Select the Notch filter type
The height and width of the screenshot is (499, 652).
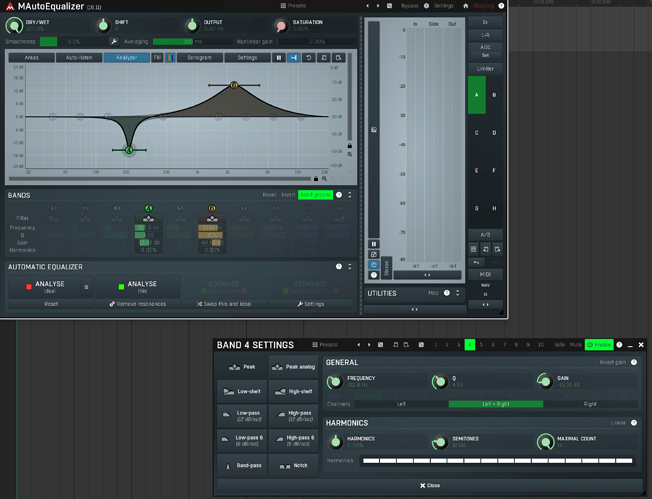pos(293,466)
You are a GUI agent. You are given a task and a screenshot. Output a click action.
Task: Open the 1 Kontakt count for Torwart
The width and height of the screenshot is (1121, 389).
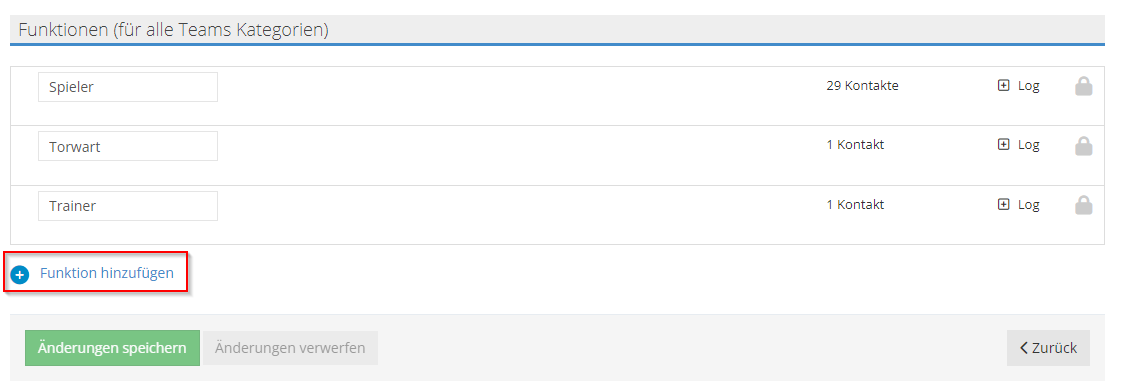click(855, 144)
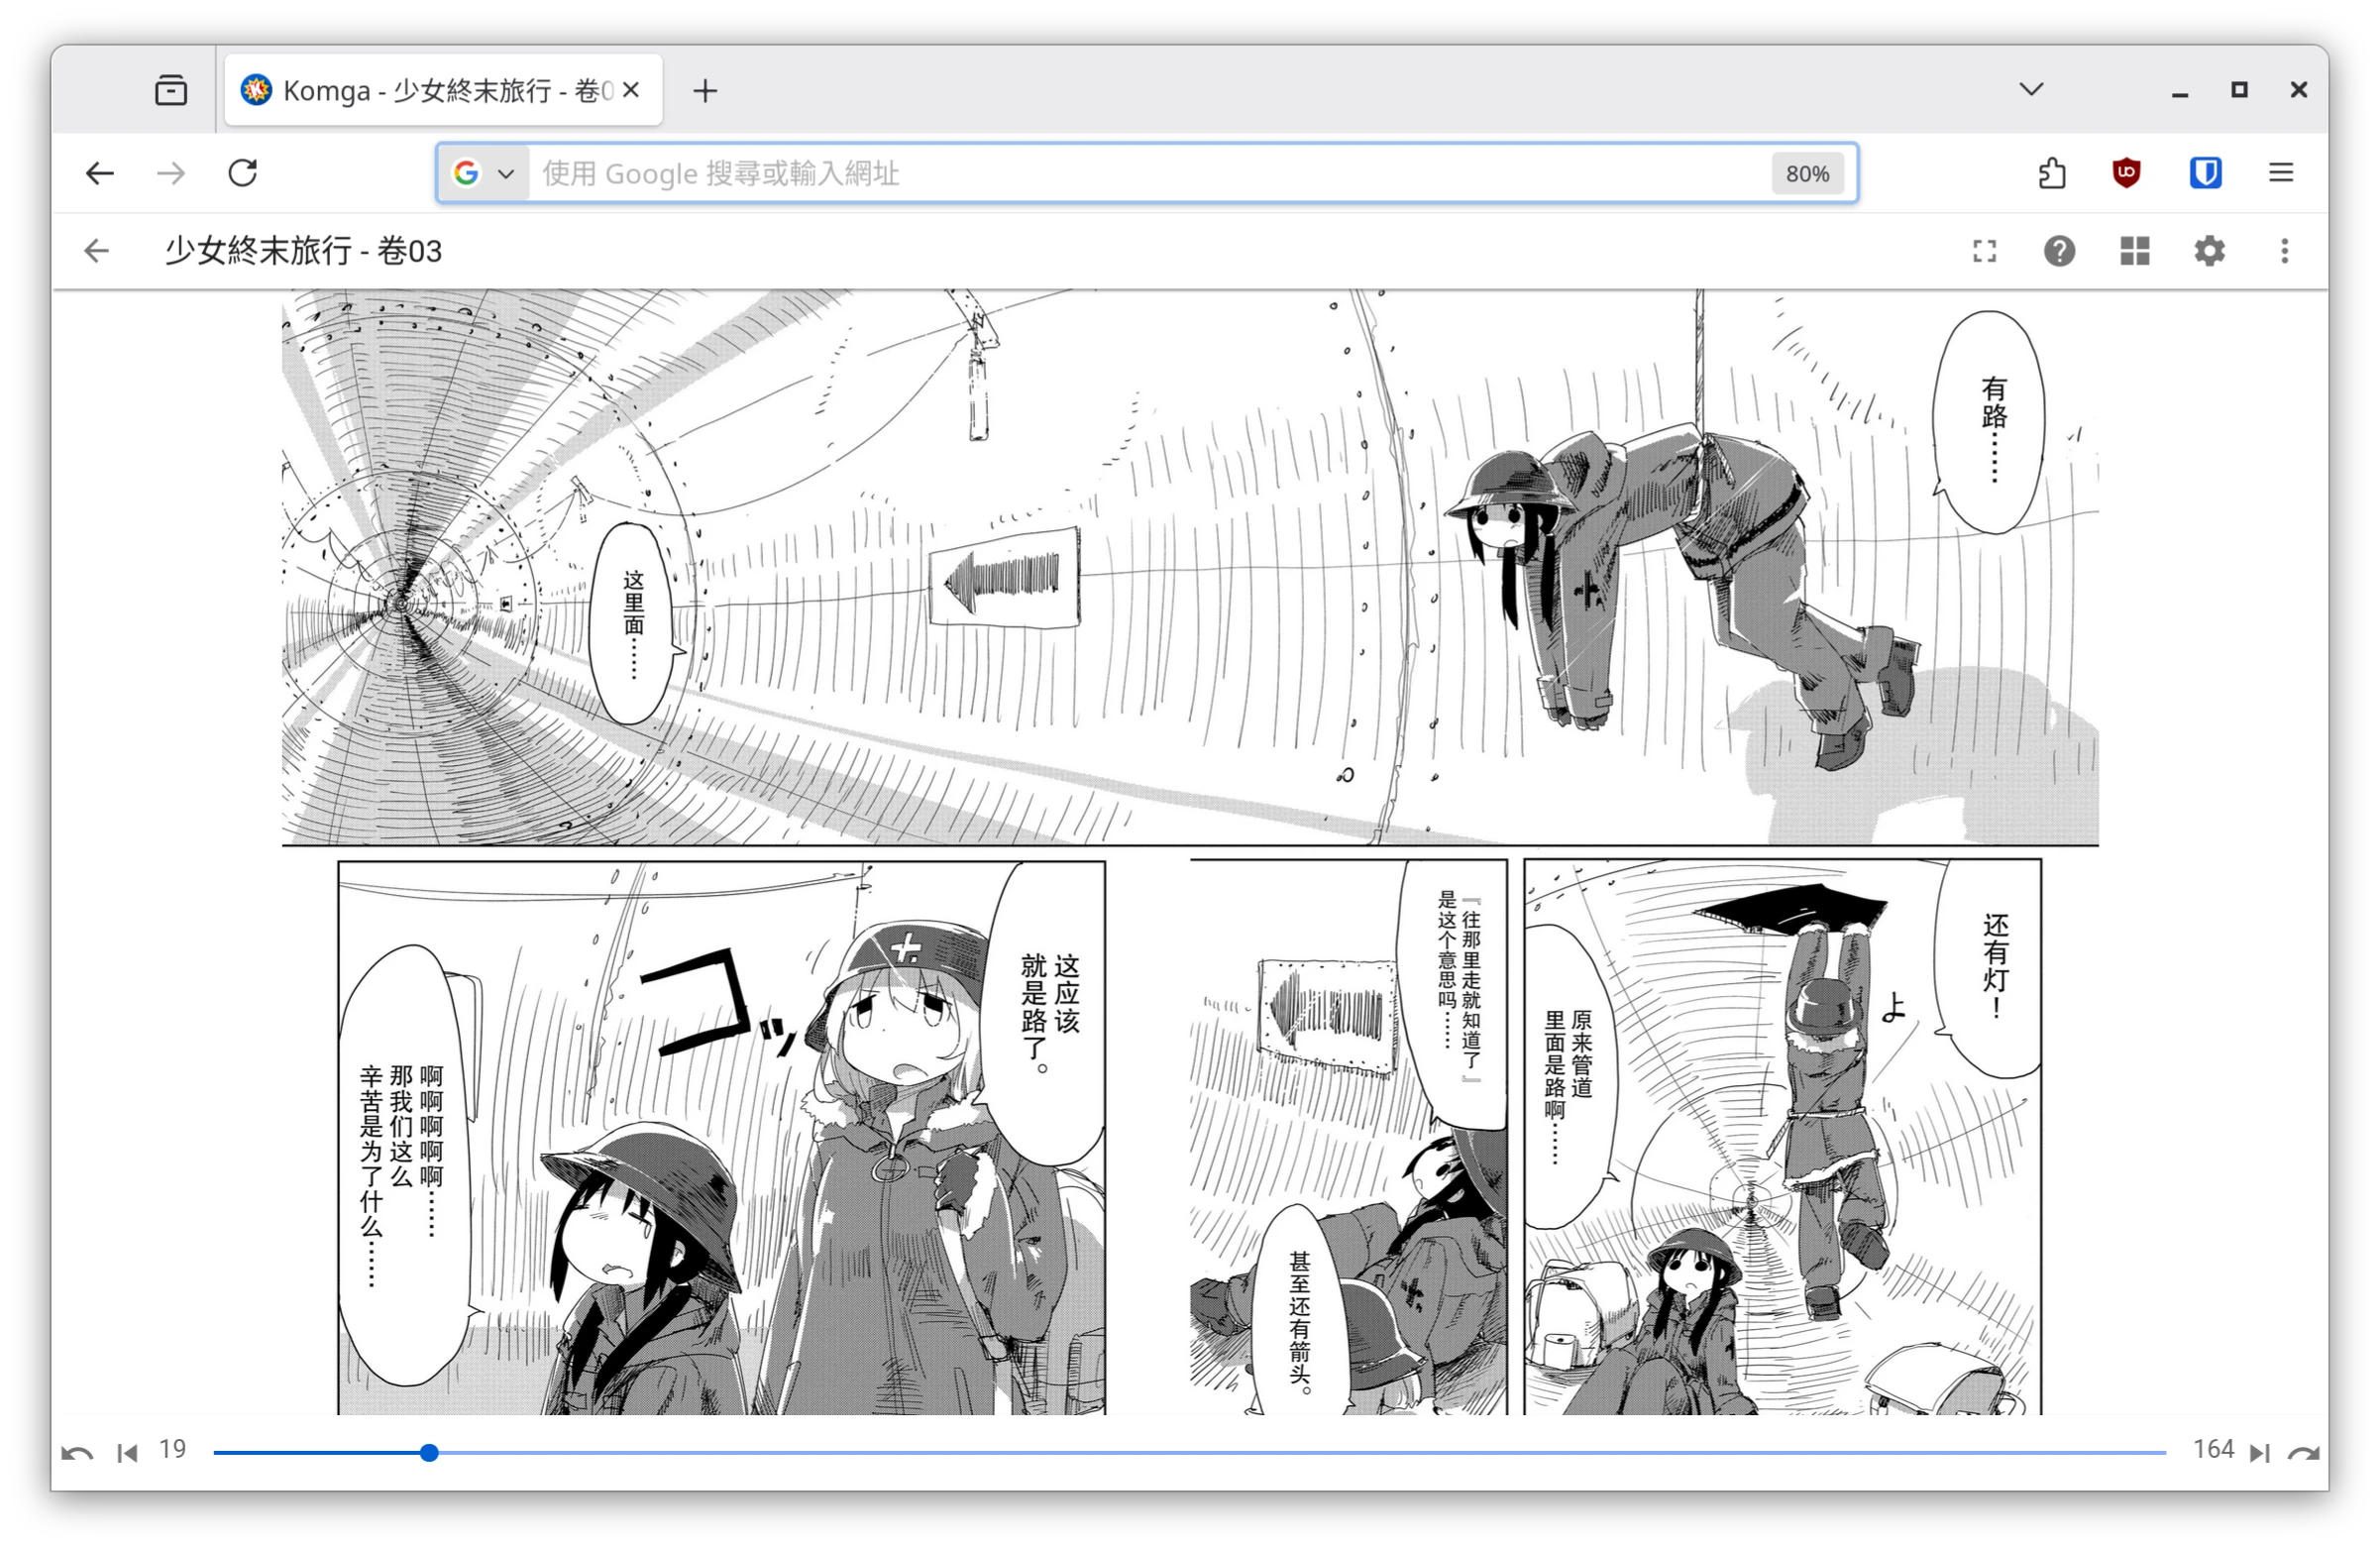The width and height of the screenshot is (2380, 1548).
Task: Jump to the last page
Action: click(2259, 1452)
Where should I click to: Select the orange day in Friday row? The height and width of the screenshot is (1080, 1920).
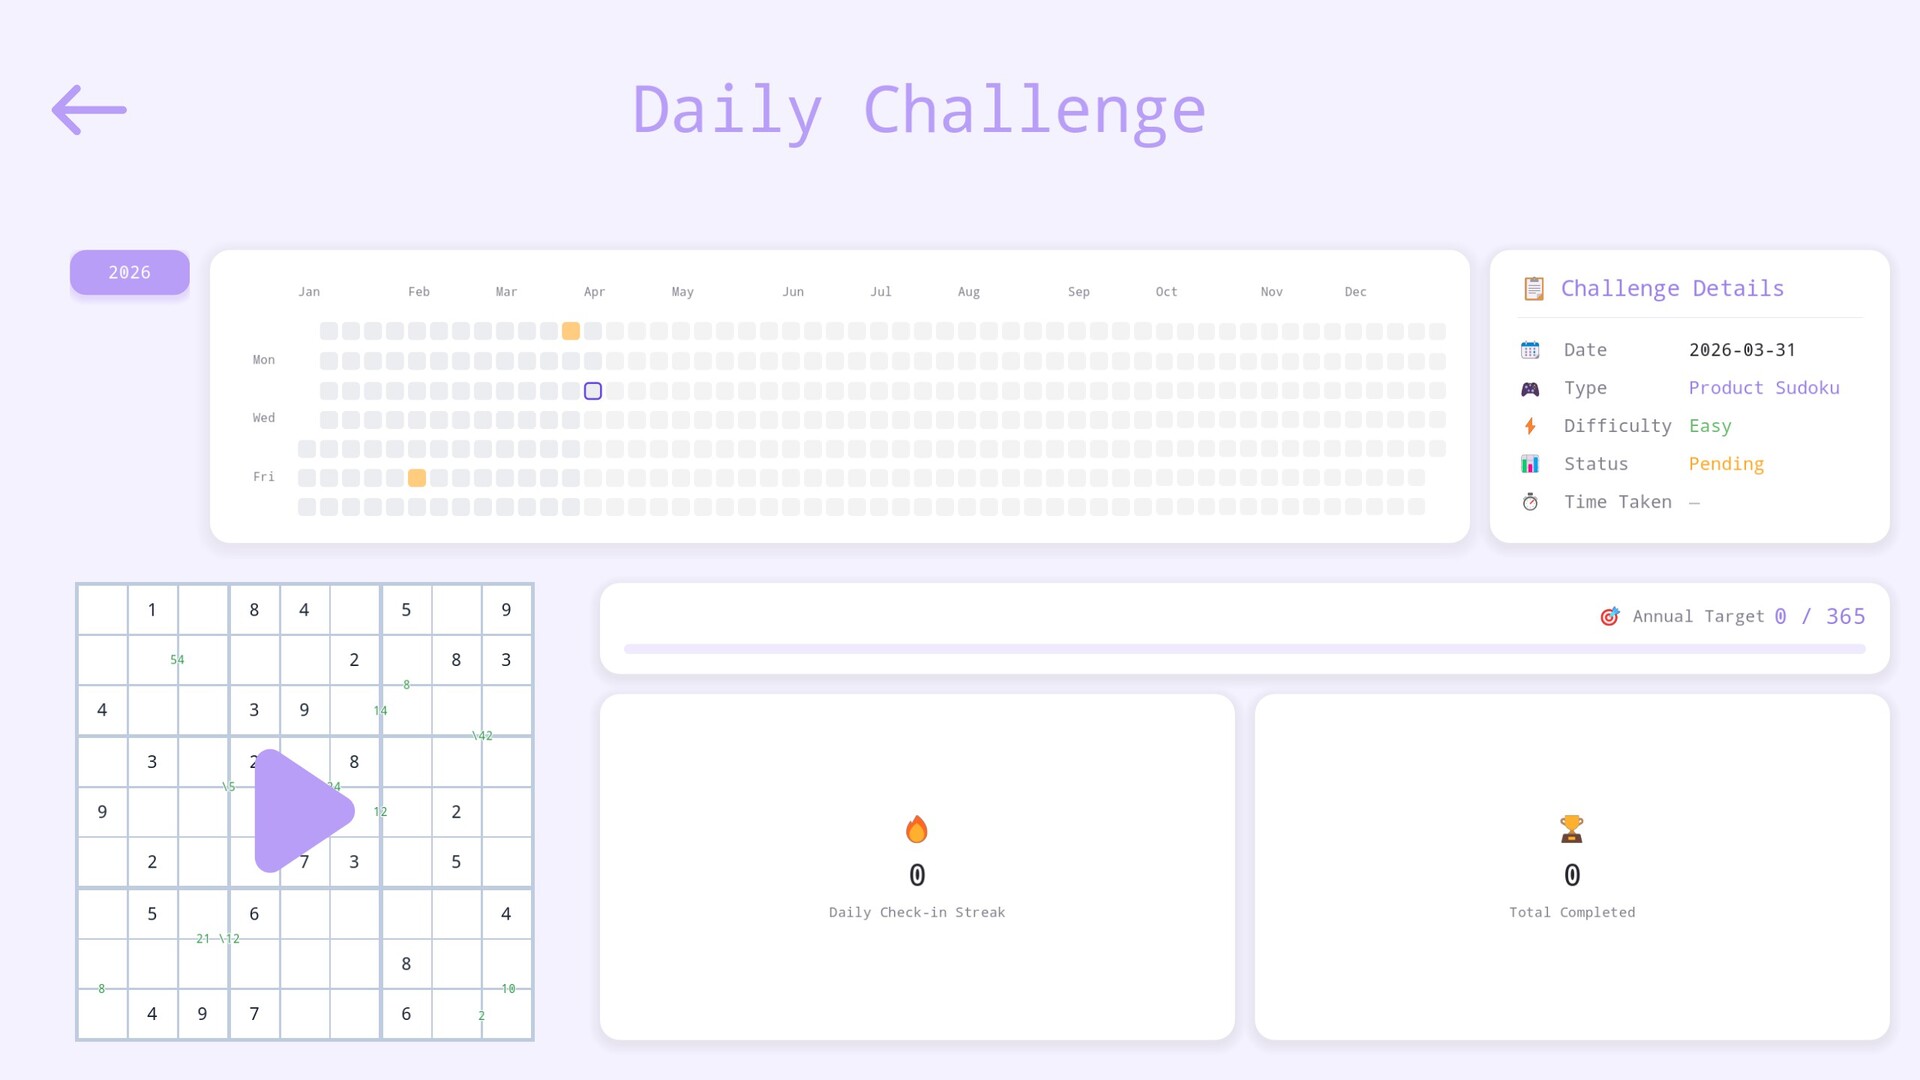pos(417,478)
════════
Task description
Convert all of the material above into a Markdown table with the columns "Row" and "Line," giving each line its own numbered row. Skip blank lines and leave out the pictures.

Exercise output
| Row | Line |
|---|---|
| 1 | Select the Notch filter type |
| 2 | The height and width of the screenshot is (499, 652). |
| 3 | pos(293,466) |
| 4 | You are a GUI agent. You are given a task and a screenshot. Output a click action. |
| 5 | Task: Open the 1 Kontakt count for Torwart |
| 6 | The width and height of the screenshot is (1121, 389). |
| 7 | click(855, 144) |
| 8 | The width and height of the screenshot is (2380, 1548). |
| 9 | Task: Jump to the last page |
| 10 | Action: click(2259, 1452) |
| 11 | Where should I click to: Select the orange day in Friday row? The height and width of the screenshot is (1080, 1920). |
| 12 | pos(417,478) |